Ruptures in the earth system, global warming and the ongoing climate catastrophe will soon tear away the foundations of previous politics and social debates. With Anthropocene capitalism we are entering a phase full of uncertainties and instabilities, whereby the Anthropocene means that in the present earth epoch man has become a decisive designer. The dynamics of the earth system with its tipping points will force abrupt changes on societies.
Even activists in social movements and left-wing organizations underestimate the scope of these changes. Inside trade unions and left parties, “environmental policy” is framed against social concerns. This attitude denies the societal challenges of ecological destruction. The fight against global warming is not a “special issue”, but runs through all social conflicts.
Many people who stand for a socio-ecological transformation of society or a Green New Deal underestimate the urgency of abrupt social changes to mitigate the climate crisis. There is no longer any scope for gradual socio-ecological transformation perspectives. In the imperialist countries, and even more so on a global level, gradualism lacks a material, economic and political basis.

◆ Requests
- a) In the passage on the climate crisis and politics, what does the term "Anthropocene" mean?
- b) Resume the passage on the climate crisis and politics, starting right after its last sentence.

◆ Dataset entries
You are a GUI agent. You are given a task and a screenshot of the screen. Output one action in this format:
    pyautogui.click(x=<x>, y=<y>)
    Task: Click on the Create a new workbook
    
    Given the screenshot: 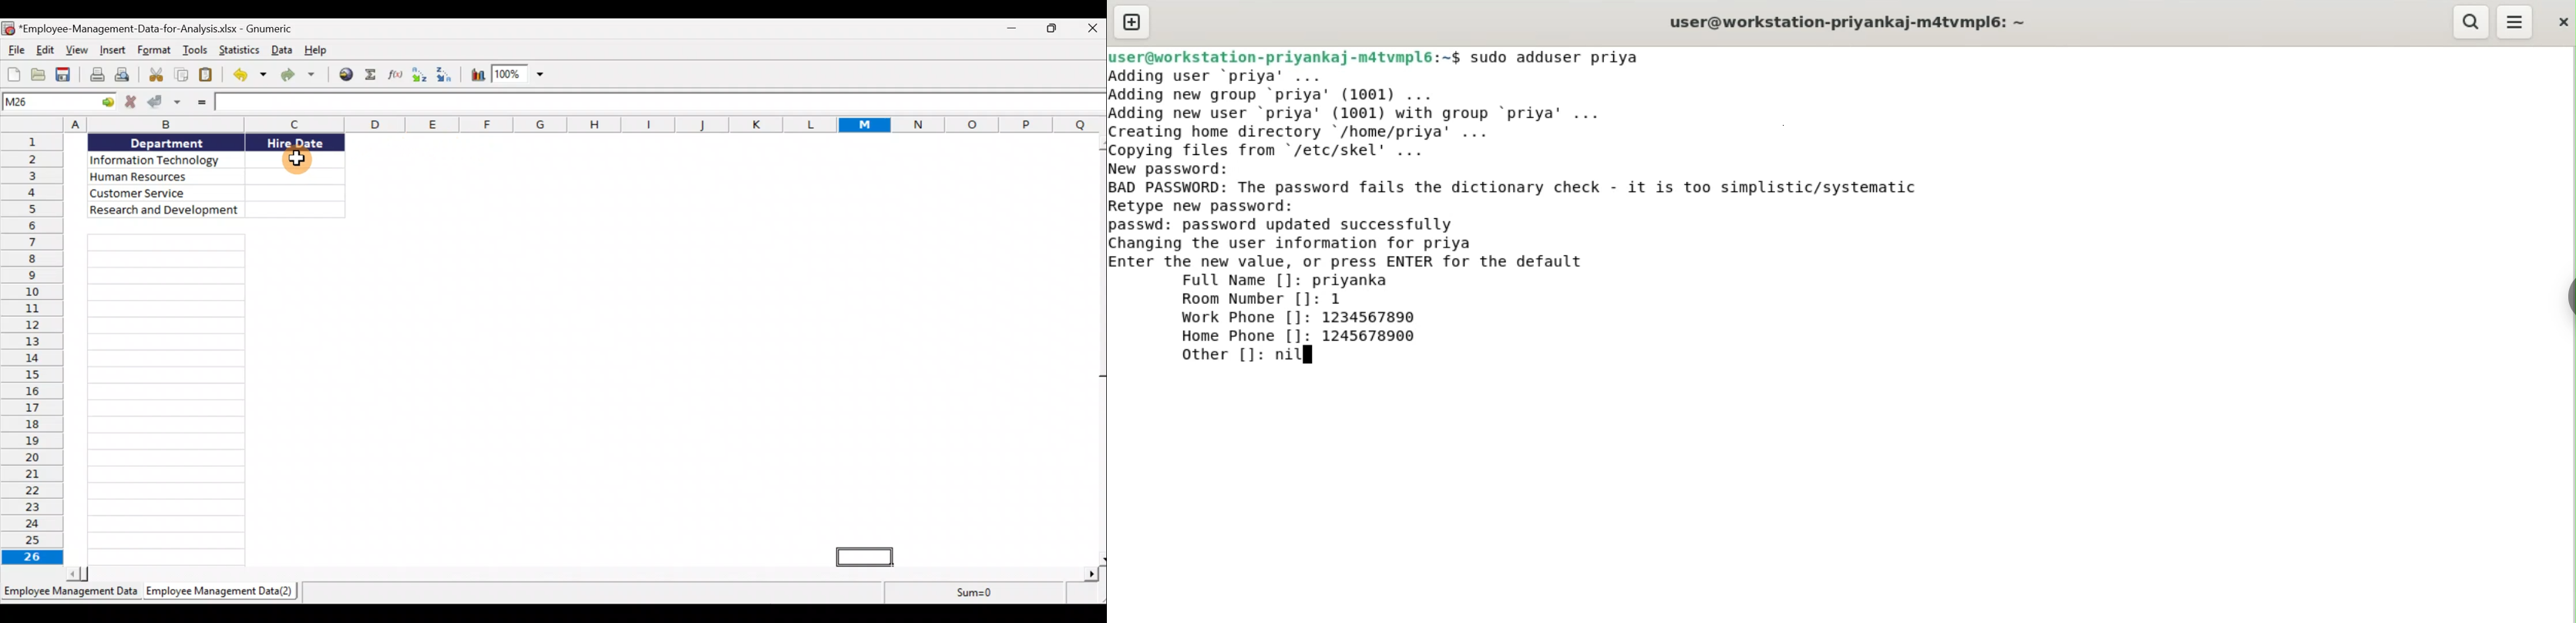 What is the action you would take?
    pyautogui.click(x=13, y=74)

◆ Task-by-task results
- a) It means that in the present earth epoch man has become a decisive designer.

- b)
The tipping points and fractures in the earth system as well as the associated social challenges reshape what is appropriate and realistic, but viable strategies for a revolutionary fracture are only recognizable in fuzzy outlines. It is therefore important to have a debate about strategies for a comprehensive social upheaval towards a society that decides together, shares more and produces less. This is an eco-socialist society. Revolutionary eco-socialist strategies must provide concrete answers at local, regional, national, transnational, continental and global levels. But first it is necessary to build-up a countervailing social power, which ultimately opens up the question of dual power and interrogating existing structures of domination.
In the contributions to this series of articles, I combine essential findings from earth system research with examinations of strategic debates in the socialist movement. After presenting the essential processes and consequences of global warming in parts 1 and 2, in part 3 I characterize the main features of Anthropocene capitalism. Based on this analysis, I argue in Part 4 that only a revolutionary strategy is appropriate to the fractures in the earth system and the contradictions of capitalism. I put this orientation in concrete terms in Part 5 with the sketch of a transition strategy. The challenge of dual power arises from building counter-power, which I will discuss in Part 6. In Part 7 I put considerations up for discussion, how the globally unequal and combined ecological and economic development in Anthropocene capitalism is to be countered from an eco-socialist perspective. Finally, in Part 8, I argue for the development of a revolutionary eco-socialist current that can initially be articulated in different contexts, but should come together in the medium-term to form an organization.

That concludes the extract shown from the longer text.